* [WHAT THIS TASK INVOLVES]
Rewrite all the records, swapping "Screen dimensions" for "Screen size" wherever it occurs and leaving everything else unchanged.
============================================================
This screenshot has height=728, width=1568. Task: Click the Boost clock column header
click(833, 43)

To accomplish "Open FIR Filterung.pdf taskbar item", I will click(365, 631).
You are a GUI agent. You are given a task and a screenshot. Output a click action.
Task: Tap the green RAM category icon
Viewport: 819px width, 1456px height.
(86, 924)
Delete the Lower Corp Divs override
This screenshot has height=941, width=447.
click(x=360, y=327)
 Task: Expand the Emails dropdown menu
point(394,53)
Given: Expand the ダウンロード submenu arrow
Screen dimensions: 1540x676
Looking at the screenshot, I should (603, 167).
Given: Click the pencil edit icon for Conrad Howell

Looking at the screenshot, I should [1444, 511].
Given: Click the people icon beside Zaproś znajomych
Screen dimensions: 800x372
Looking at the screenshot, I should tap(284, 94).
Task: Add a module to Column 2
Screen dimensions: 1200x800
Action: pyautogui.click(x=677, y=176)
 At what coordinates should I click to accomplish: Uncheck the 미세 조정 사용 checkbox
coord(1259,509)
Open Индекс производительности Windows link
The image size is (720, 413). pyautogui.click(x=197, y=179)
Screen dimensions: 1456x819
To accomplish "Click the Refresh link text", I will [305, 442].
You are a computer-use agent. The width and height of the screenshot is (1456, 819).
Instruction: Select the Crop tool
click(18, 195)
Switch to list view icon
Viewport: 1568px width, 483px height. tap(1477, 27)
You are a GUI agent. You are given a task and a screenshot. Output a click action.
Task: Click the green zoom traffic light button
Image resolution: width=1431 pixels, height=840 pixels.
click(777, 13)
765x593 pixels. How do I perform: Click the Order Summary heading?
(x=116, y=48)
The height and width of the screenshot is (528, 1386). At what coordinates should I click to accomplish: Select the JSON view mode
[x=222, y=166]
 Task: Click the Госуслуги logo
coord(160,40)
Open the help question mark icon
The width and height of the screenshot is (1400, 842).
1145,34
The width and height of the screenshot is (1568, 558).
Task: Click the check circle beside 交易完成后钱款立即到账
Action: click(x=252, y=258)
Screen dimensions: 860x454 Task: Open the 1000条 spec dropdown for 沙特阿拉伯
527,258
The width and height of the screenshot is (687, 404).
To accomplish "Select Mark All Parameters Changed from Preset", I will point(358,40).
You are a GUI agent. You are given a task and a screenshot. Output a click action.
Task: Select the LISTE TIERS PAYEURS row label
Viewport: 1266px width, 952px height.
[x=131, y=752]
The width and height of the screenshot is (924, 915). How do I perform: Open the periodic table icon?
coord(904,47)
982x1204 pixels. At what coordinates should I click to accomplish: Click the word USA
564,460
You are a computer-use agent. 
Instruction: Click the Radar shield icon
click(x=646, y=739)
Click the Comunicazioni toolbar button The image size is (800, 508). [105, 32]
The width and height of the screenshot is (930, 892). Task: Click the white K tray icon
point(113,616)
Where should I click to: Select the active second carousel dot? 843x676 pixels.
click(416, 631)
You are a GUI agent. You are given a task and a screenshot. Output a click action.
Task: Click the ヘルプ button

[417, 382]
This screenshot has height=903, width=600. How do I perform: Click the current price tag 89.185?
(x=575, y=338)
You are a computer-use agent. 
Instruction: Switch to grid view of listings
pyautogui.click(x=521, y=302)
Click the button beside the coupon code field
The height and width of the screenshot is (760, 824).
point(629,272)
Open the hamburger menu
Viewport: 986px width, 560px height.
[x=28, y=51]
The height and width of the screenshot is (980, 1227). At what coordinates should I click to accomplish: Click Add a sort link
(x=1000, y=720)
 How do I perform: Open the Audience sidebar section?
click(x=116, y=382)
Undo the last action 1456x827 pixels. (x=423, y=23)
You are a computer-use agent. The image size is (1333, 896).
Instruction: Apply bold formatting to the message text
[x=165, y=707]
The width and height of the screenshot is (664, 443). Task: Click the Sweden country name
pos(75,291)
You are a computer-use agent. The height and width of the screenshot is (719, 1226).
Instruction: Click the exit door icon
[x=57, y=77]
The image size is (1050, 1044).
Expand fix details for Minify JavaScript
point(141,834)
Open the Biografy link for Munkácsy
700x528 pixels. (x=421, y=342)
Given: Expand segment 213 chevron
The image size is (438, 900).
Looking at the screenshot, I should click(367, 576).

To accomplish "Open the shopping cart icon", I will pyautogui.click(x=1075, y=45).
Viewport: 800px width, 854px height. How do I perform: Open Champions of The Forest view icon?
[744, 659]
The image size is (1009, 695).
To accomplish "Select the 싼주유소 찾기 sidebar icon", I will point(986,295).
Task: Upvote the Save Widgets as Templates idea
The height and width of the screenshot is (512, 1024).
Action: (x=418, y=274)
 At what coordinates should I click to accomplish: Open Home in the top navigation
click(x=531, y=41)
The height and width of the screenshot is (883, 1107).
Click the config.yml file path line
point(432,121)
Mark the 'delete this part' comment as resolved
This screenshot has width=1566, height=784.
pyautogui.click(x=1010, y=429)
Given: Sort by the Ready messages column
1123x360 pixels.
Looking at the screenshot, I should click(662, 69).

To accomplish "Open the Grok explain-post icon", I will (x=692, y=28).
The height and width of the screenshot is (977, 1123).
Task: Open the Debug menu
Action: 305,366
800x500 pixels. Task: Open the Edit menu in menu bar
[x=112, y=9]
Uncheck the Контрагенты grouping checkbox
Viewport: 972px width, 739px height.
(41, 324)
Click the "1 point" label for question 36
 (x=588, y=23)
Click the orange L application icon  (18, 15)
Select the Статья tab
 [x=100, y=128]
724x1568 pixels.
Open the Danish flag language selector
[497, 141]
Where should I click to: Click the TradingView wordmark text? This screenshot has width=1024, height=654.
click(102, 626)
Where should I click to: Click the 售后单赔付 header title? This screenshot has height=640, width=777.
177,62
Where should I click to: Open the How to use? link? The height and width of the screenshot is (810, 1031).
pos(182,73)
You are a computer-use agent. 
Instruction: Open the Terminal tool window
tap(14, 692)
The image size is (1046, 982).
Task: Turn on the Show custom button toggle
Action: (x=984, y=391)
============================================================
* [EXERCISE SOLUTION]
This screenshot has height=728, width=1568. Task: Click the Boost clock column header
click(833, 43)

To accomplish "Open FIR Filterung.pdf taskbar item", I will click(365, 631).
You are a GUI agent. You are given a task and a screenshot. Output a click action.
Task: Tap the green RAM category icon
Viewport: 819px width, 1456px height.
(86, 924)
Delete the Lower Corp Divs override
This screenshot has height=941, width=447.
click(x=360, y=327)
 Task: Expand the Emails dropdown menu
point(394,53)
Given: Expand the ダウンロード submenu arrow
Screen size: 1540x676
Looking at the screenshot, I should (603, 167).
Given: Click the pencil edit icon for Conrad Howell

Looking at the screenshot, I should [1444, 511].
Given: Click the people icon beside Zaproś znajomych
Screen size: 800x372
Looking at the screenshot, I should tap(284, 94).
Task: Add a module to Column 2
Screen size: 1200x800
Action: pyautogui.click(x=677, y=176)
 At what coordinates should I click to accomplish: Uncheck the 미세 조정 사용 checkbox
coord(1259,509)
Open Индекс производительности Windows link
The image size is (720, 413). pyautogui.click(x=197, y=179)
Screen size: 1456x819
To accomplish "Click the Refresh link text", I will [305, 442].
You are a computer-use agent. The width and height of the screenshot is (1456, 819).
Instruction: Select the Crop tool
click(18, 195)
Switch to list view icon
Viewport: 1568px width, 483px height. tap(1477, 27)
You are a GUI agent. You are given a task and a screenshot. Output a click action.
Task: Click the green zoom traffic light button
Image resolution: width=1431 pixels, height=840 pixels.
click(777, 13)
765x593 pixels. How do I perform: Click the Order Summary heading?
(x=116, y=48)
The height and width of the screenshot is (528, 1386). At what coordinates should I click to accomplish: Select the JSON view mode
[x=222, y=166]
 Task: Click the Госуслуги logo
coord(160,40)
Open the help question mark icon
The width and height of the screenshot is (1400, 842).
1145,34
The width and height of the screenshot is (1568, 558).
Task: Click the check circle beside 交易完成后钱款立即到账
Action: click(x=252, y=258)
Screen size: 860x454 Task: Open the 1000条 spec dropdown for 沙特阿拉伯
527,258
The width and height of the screenshot is (687, 404).
To accomplish "Select Mark All Parameters Changed from Preset", I will point(358,40).
You are a GUI agent. You are given a task and a screenshot. Output a click action.
Task: Select the LISTE TIERS PAYEURS row label
Viewport: 1266px width, 952px height.
[x=131, y=752]
The width and height of the screenshot is (924, 915). How do I perform: Open the periodic table icon?
coord(904,47)
982x1204 pixels. At what coordinates should I click to accomplish: Click the word USA
564,460
You are a computer-use agent. 
Instruction: Click the Radar shield icon
click(x=646, y=739)
Click the Comunicazioni toolbar button The image size is (800, 508). [105, 32]
The width and height of the screenshot is (930, 892). Task: Click the white K tray icon
point(113,616)
Where should I click to: Select the active second carousel dot? 843x676 pixels.
click(416, 631)
You are a GUI agent. You are given a task and a screenshot. Output a click action.
Task: Click the ヘルプ button

[417, 382]
This screenshot has height=903, width=600. How do I perform: Click the current price tag 89.185?
(x=575, y=338)
You are a computer-use agent. 
Instruction: Switch to grid view of listings
pyautogui.click(x=521, y=302)
Click the button beside the coupon code field
The height and width of the screenshot is (760, 824).
point(629,272)
Open the hamburger menu
Viewport: 986px width, 560px height.
[x=28, y=51]
The height and width of the screenshot is (980, 1227). At what coordinates should I click to accomplish: Click Add a sort link
(x=1000, y=720)
 How do I perform: Open the Audience sidebar section?
click(x=116, y=382)
Undo the last action 1456x827 pixels. (x=423, y=23)
You are a computer-use agent. The image size is (1333, 896).
Instruction: Apply bold formatting to the message text
[x=165, y=707]
The width and height of the screenshot is (664, 443). Task: Click the Sweden country name
pos(75,291)
You are a computer-use agent. The height and width of the screenshot is (719, 1226).
Instruction: Click the exit door icon
[x=57, y=77]
The image size is (1050, 1044).
Expand fix details for Minify JavaScript
point(141,834)
Open the Biografy link for Munkácsy
700x528 pixels. (x=421, y=342)
Given: Expand segment 213 chevron
The image size is (438, 900).
Looking at the screenshot, I should click(367, 576).

To accomplish "Open the shopping cart icon", I will pyautogui.click(x=1075, y=45).
Viewport: 800px width, 854px height. How do I perform: Open Champions of The Forest view icon?
[744, 659]
The image size is (1009, 695).
To accomplish "Select the 싼주유소 찾기 sidebar icon", I will point(986,295).
Task: Upvote the Save Widgets as Templates idea
The height and width of the screenshot is (512, 1024).
Action: (x=418, y=274)
 At what coordinates should I click to accomplish: Open Home in the top navigation
click(x=531, y=41)
The height and width of the screenshot is (883, 1107).
Click the config.yml file path line
point(432,121)
Mark the 'delete this part' comment as resolved
This screenshot has width=1566, height=784.
pyautogui.click(x=1010, y=429)
Given: Sort by the Ready messages column
1123x360 pixels.
Looking at the screenshot, I should click(662, 69).

To accomplish "Open the Grok explain-post icon", I will (x=692, y=28).
The height and width of the screenshot is (977, 1123).
Task: Open the Debug menu
Action: 305,366
800x500 pixels. Task: Open the Edit menu in menu bar
[x=112, y=9]
Uncheck the Контрагенты grouping checkbox
Viewport: 972px width, 739px height.
(41, 324)
Click the "1 point" label for question 36
 (x=588, y=23)
Click the orange L application icon  (18, 15)
Select the Статья tab
 [x=100, y=128]
724x1568 pixels.
Open the Danish flag language selector
[497, 141]
Where should I click to: Click the TradingView wordmark text? This screenshot has width=1024, height=654.
click(102, 626)
Where should I click to: Click the 售后单赔付 header title? This screenshot has height=640, width=777.
177,62
Where should I click to: Open the How to use? link? The height and width of the screenshot is (810, 1031).
pos(182,73)
You are a computer-use agent. 
Instruction: Open the Terminal tool window
tap(14, 692)
The image size is (1046, 982).
Task: Turn on the Show custom button toggle
Action: (x=984, y=391)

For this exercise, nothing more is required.